─── Exercise data

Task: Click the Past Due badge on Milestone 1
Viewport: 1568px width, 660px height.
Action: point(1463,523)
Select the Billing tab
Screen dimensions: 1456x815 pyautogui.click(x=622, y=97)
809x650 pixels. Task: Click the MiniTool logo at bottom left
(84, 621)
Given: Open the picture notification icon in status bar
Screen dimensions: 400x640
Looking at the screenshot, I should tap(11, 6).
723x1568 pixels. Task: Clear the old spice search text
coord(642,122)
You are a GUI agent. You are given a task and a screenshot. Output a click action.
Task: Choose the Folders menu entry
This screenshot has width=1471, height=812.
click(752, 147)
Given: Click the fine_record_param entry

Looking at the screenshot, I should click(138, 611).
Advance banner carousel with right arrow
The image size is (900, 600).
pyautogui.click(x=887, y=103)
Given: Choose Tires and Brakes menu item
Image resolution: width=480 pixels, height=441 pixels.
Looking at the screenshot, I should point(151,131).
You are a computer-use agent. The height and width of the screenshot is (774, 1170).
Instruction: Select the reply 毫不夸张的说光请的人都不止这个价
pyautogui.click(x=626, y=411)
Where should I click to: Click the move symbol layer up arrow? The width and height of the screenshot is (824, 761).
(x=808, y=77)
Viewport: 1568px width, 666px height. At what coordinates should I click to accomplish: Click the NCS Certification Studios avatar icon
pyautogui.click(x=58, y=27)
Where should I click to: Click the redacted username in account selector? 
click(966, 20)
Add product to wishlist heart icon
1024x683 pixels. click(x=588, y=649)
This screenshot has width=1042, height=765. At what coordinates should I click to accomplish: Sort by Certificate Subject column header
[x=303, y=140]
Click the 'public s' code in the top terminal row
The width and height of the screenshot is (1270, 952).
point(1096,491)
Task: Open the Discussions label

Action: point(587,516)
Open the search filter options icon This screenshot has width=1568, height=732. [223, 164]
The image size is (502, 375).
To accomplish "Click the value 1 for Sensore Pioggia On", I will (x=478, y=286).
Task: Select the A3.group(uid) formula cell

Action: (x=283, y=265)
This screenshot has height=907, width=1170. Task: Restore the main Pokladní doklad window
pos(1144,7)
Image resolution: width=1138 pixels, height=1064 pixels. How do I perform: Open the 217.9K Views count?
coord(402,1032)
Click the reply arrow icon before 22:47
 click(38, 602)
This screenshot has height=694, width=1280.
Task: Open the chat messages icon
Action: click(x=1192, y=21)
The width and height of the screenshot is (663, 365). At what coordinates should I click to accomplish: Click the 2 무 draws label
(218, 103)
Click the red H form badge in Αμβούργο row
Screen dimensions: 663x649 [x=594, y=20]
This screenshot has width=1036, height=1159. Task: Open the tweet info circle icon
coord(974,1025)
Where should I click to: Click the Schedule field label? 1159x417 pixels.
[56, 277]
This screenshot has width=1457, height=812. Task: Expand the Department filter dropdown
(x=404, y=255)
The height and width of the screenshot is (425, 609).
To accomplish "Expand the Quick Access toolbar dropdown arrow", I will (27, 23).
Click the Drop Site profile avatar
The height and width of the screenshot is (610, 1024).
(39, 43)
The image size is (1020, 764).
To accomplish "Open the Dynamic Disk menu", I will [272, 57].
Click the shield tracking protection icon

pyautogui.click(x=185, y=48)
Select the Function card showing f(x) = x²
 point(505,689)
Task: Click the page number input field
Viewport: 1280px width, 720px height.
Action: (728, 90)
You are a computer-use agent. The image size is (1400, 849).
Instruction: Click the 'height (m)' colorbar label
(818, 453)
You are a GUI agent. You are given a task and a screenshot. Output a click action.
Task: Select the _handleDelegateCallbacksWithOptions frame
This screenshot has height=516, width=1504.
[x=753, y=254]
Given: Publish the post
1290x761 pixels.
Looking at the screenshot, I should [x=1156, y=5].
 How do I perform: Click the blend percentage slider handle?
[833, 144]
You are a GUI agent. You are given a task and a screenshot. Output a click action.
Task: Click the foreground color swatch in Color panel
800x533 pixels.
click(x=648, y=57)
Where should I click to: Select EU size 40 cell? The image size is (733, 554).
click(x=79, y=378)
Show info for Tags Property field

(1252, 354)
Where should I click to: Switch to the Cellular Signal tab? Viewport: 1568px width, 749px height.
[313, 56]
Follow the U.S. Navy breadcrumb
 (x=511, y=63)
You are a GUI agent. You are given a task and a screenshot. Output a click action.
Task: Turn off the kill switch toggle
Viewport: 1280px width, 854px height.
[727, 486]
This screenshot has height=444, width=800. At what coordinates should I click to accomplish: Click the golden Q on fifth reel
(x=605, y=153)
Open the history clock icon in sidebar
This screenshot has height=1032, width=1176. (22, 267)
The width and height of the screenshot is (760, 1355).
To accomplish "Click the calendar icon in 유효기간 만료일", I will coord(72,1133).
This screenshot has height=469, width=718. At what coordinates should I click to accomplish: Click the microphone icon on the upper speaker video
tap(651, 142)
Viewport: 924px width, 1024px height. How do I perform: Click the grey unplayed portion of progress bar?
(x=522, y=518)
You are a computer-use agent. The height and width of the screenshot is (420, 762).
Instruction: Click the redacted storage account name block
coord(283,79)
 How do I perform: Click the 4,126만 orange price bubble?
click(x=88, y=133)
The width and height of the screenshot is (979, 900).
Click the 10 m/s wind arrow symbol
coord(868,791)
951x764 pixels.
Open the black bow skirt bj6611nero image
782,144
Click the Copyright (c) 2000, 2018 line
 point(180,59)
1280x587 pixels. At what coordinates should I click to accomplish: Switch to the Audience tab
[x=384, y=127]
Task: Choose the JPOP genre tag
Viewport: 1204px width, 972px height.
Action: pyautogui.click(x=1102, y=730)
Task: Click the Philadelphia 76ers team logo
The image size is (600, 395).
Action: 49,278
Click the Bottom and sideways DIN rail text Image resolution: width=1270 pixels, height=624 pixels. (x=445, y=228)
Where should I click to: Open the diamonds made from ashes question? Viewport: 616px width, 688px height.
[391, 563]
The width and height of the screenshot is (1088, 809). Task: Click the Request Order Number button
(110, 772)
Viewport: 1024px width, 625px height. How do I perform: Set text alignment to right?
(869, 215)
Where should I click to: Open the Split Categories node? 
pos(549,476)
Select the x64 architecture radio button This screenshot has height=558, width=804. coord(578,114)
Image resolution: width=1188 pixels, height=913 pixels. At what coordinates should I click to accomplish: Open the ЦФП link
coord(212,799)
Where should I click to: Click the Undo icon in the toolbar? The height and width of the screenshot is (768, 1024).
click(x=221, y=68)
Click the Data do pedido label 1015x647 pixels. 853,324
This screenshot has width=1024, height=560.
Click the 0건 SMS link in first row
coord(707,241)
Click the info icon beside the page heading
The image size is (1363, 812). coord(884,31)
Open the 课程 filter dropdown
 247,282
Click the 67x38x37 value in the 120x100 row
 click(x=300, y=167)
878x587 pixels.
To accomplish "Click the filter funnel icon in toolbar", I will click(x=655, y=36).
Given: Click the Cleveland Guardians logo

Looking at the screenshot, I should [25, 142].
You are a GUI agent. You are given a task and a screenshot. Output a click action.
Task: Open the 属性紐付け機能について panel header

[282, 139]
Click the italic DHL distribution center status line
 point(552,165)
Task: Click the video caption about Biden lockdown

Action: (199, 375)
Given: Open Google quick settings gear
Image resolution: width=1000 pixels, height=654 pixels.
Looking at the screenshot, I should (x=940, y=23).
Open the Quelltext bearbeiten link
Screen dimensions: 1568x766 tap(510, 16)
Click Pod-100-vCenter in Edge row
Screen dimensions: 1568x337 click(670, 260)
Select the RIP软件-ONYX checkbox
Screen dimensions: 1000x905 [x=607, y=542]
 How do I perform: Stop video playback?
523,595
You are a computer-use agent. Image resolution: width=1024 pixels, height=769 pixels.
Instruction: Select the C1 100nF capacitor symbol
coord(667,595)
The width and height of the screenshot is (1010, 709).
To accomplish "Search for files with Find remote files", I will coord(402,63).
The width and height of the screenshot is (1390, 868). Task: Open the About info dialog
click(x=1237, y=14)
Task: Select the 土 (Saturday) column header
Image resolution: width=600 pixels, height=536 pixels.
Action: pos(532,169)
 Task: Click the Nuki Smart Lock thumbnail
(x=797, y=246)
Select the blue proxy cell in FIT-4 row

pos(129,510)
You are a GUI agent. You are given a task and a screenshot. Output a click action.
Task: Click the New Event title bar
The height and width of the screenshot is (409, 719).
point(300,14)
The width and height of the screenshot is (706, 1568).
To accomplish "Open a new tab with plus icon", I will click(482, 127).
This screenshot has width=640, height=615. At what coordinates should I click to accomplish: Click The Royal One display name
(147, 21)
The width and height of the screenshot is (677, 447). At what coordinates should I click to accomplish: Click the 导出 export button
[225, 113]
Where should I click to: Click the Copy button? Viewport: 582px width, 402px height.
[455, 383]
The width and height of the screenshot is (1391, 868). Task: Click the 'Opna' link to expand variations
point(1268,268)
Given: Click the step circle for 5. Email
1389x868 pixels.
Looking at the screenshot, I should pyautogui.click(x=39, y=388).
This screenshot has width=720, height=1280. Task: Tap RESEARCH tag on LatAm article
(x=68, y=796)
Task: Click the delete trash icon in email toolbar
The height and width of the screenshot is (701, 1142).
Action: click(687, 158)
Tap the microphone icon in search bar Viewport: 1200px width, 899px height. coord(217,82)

──────

**What is expected**: Reproduce, with no other lines, the run of lines that begins with the one containing "Given: Click the step circle for 5. Email" and ends with the last line of the material.

**Written solution**:
Given: Click the step circle for 5. Email
1389x868 pixels.
Looking at the screenshot, I should pyautogui.click(x=39, y=388).
This screenshot has width=720, height=1280. Task: Tap RESEARCH tag on LatAm article
(x=68, y=796)
Task: Click the delete trash icon in email toolbar
The height and width of the screenshot is (701, 1142).
Action: click(687, 158)
Tap the microphone icon in search bar Viewport: 1200px width, 899px height. coord(217,82)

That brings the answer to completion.